In a sprawling analysis of roughly 400 transcription factors, researchers from Columbia University and University Hospital Tübingen have pinpointed a single protein that could reshape how cancer immunotherapy works. That protein, NFIL3, acts like a brake on CAR T cells—the engineered immune warriors that have revolutionized treatment for certain blood cancers but have largely failed against harder-to-treat solid tumors. By simply disabling it, the team found that CAR T cells stayed active longer, multiplied more efficiently, and mounted stronger attacks on tumors.
The discovery matters because CAR T-cell therapy represents one of the most promising frontiers in personalized cancer medicine. The approach itself is elegant: doctors extract a patient's own immune cells, genetically reprogram them to recognize and destroy cancer, then return the modified cells to the body. For blood cancers like certain leukemias, the results have been remarkable. But against solid tumors—the cancers that kill most people, like lung, breast, and pancreatic cancers—CAR T therapy has stumbled. Understanding why became the mission of an international team led by Prof. Michel Sadelain of Columbia University, a pioneer in CAR T development, alongside Prof. Judith Feucht of University Hospital Tübingen.
What the researchers discovered was that NFIL3, a protein that controls which genes switch on or off inside cells, was driving CAR T exhaustion—a gradual loss of function that weakens these immune cells over time. Using CRISPR gene-editing technology, they disabled the gene responsible for producing NFIL3 and watched what happened. The engineered CAR T cells without NFIL3 remained potent far longer than their counterparts, multiplied more robustly, and proved significantly better at controlling tumor growth in mouse models. Across several animal studies, the results were consistent: removing NFIL3 extended survival and improved tumor control.
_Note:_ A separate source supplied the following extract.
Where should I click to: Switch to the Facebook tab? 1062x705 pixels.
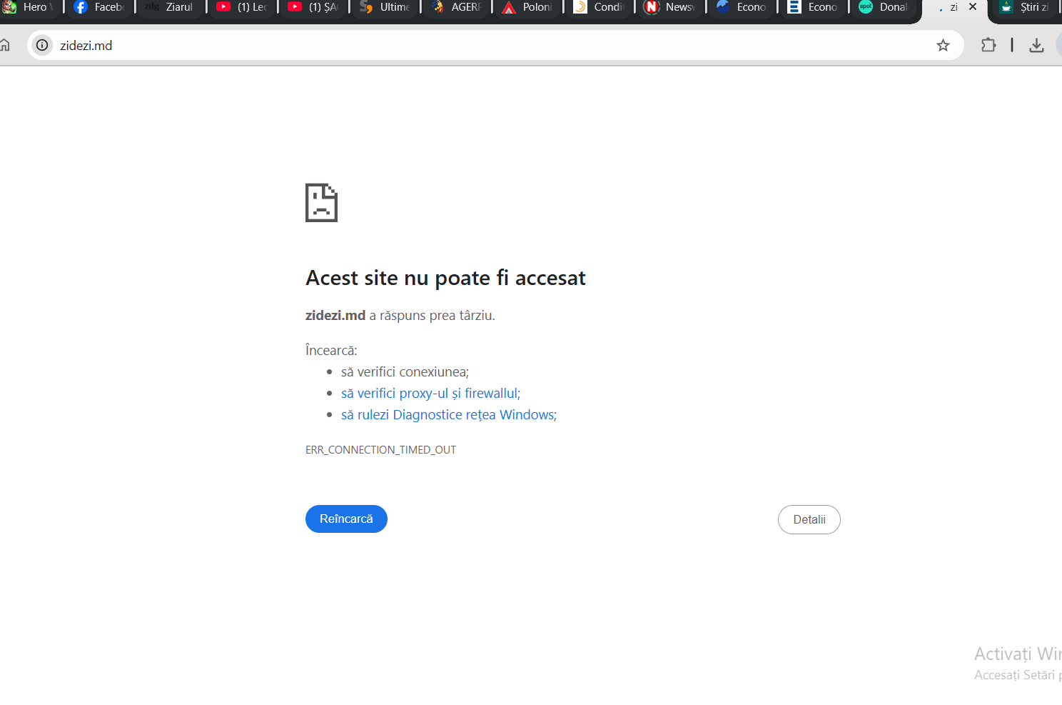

"Switching off NFIL3 could be a decisive step toward significantly improving the long-term potency of CAR T cells," said Prof. Feucht, whose work bridges the laboratory and clinical bedside. Her commitment to translating discovery into patient care is reflected in her position as both a researcher within Germany's only Cluster of Excellence in oncology and a practicing physician treating children and adolescents with cancer. This "bench-to-bedside" approach—moving findings from laboratory discovery toward human application—reflects the true goal: expanding CAR T therapy's reach.
Celina May, co-first author of the study and a member of Prof. Feucht's research group, voiced the larger ambition: "Our goal is to improve the effectiveness of CAR T cells in solid tumors as well. We expect this to open up new possibilities in the treatment of cancer patients." The findings, published in Cancer Discovery, provide what researchers describe as encouraging evidence that a single protein could be the key to unlocking CAR T's potential against cancers that currently resist it.
The pathway forward remains measured. Additional research will be needed before this strategy moves into human trials. But the discovery that one small switch—NFIL3—can transform CAR T cell performance offers hope that solid tumors, which have resisted immunotherapy for years, might finally be brought within reach.